Sous le poids de la lèpre de la mauvaise gouvernance, les Camerounais continuent de crier dans les églises et chapelles : « Jésus, Maître, Prends pitié de Nous » ! Jusqu’à quand ? Jusqu’au jour où les chefs d’Etat de l’Afrique centrale arrêteront d’aller au Palais de l’Elysée dire : « Macron, maître, Prends pitié de nous ». Jusqu’au jour où chaque chrétien camerounais, au nom de sa foi en Jésus Christ, portera sa croix pour s’engager résolument contre la lèpre de la mauvaise gouvernance au point de dire comme saint Paul : « C’est pour lui que j’endure la souffrance, jusqu’à être enchaîné comme un malfaiteur. Mais on n’enchaîne pas la parole de Dieu ! » (Deuxième lecture).
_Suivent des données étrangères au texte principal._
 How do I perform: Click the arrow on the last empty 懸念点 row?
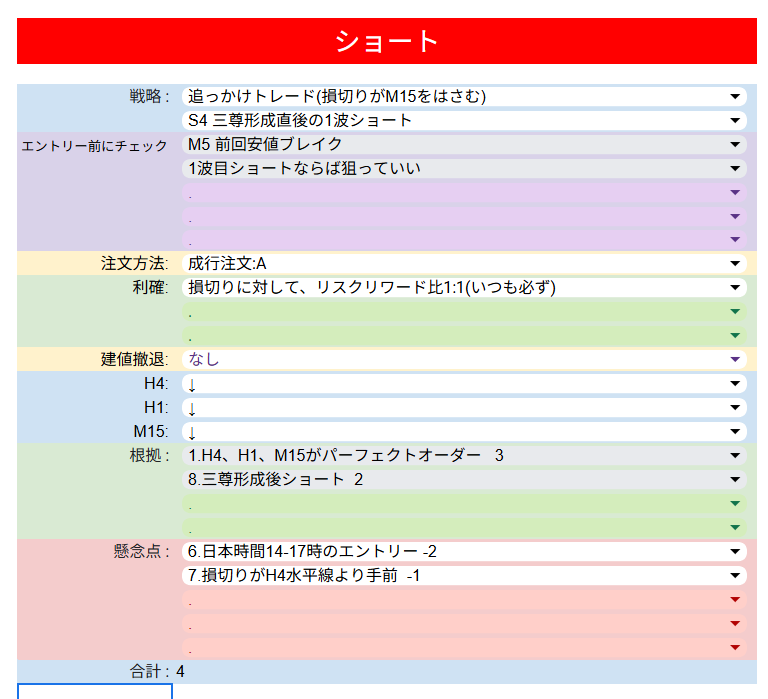[736, 648]
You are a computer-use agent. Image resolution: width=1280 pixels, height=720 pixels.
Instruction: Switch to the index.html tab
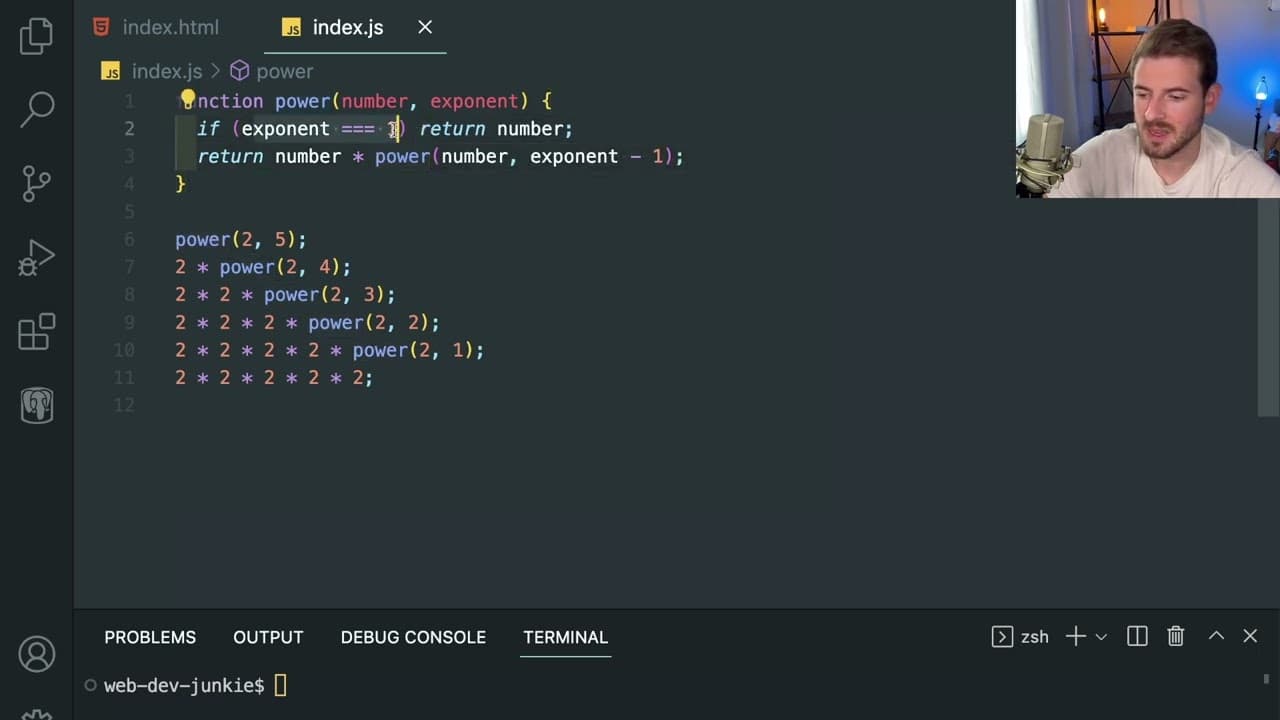coord(156,27)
Jésus a dit aux dix lépreux : « Allez-vous montrer au prêtres ». Macron qui n’est ni le prophète Elysée ni Jésus devrait dire à Paul Biya : « Allez-vous montrer au Peuple Camerounais ». C’est au peuple Camerounais de constater la guérison du Cameroun. C’est au peuple camerounais que Paul Biya doit rendre compte, pas à Macron. Que le Chef de l’Etat rentre donc au Cameroun et qu’il fasse une Grande Tournée Nationale dans le Nord-Ouest et le Sud-Ouest pour s’excuser de son indifférence auprès des victimes de la crise anglophone. Qu’il aille au Nord consoler les victimes de Boko Haram. Qu’il aille à Sangmelima consoler les victimes de pillages. Et peut-être qu’un jour, le peuple camerounais s’entendra dire : « Relève-toi et va : ta foi t’a sauvé » (évangile). Alors, le président pourra rire aux éclats avec son peuple. Bon Dimanche et à Dimanche prochain.